A recent study reported that there have been significant declines in nature-based activities by Americans in the past 25 years. This study examined Americans' time spent in National Parks, State Parks, and National Forests. The results are sad.
This time frame has coincided, of course, with the rise of the
internet, Netflix, videostores, IPads, IPhones, personal computers, and
hand-held video games, to the point where adults spend, on average, 8.5 hours a day with "screen time" for recreation.
It is so easy to say: get back to nature.

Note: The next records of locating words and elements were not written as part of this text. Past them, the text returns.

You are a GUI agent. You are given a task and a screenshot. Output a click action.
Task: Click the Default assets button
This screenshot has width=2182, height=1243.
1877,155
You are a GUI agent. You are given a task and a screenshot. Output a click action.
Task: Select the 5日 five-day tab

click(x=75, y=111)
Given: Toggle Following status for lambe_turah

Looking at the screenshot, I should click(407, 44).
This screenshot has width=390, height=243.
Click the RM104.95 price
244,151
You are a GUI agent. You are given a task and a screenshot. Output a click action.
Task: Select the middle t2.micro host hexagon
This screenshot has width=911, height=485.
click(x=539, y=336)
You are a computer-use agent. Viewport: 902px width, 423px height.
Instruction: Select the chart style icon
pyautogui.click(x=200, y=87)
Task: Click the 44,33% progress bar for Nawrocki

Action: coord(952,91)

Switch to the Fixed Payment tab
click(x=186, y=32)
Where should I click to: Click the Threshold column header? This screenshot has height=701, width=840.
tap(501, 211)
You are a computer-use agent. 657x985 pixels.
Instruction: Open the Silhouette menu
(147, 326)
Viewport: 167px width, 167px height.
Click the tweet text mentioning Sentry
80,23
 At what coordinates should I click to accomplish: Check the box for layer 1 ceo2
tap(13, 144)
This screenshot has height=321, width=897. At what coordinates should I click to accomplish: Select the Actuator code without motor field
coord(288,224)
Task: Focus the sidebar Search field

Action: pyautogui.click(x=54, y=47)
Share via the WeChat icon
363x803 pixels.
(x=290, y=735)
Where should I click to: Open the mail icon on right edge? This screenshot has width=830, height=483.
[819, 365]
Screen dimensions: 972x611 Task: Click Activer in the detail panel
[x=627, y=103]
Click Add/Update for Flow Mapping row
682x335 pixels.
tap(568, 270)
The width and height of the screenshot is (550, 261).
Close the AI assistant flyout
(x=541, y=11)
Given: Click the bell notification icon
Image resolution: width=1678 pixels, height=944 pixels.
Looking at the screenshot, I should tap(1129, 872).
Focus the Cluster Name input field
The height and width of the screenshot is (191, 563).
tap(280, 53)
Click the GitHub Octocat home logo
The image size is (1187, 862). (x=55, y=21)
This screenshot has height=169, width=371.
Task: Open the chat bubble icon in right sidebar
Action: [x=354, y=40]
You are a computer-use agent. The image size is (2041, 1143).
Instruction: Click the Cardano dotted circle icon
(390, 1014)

But, really, how easy is it these days?
For both Vicky and me, experiencing "nature" as children was as easy as walking out our front doors. I grew up at the edge of town where all I had to do was cross the street, climb a fence, and I was in open fields with streams that stretched for miles. And that's where I spent most of my free time--roaming around, "hunting" bullfrogs with my trusty bow and arrow, and playing "cowboys and Indians."
Vicky spent her childhood in a neighborhood that was on the edge of Seattle, with acres of woods everywhere. The kids would run in packs through these woods. She and her siblings rode their horses through those same areas.
Now it is all built up--all city, all houses. Gone forever are the trails that were everywhere, trails that existed because the kids hacked them out. Building forts from discarded wood pieces from construction sites (always with the permission of the builders--kids always asked in those days). Some summer days she would play on the beaches below her home, making rafts from boards found anywhere. Being in nature.
So it is no wonder we love living on our 5 acres on an island, with trees all around and complete solitude. And it is no wonder we are leaving in less than two days to find more nature to explore.
We won't "hunt" with our bows and arrows, or build forts, but we will be chidren once again--remembering those days long ago when we were totally free to run around everywhere in the fields and in the forests.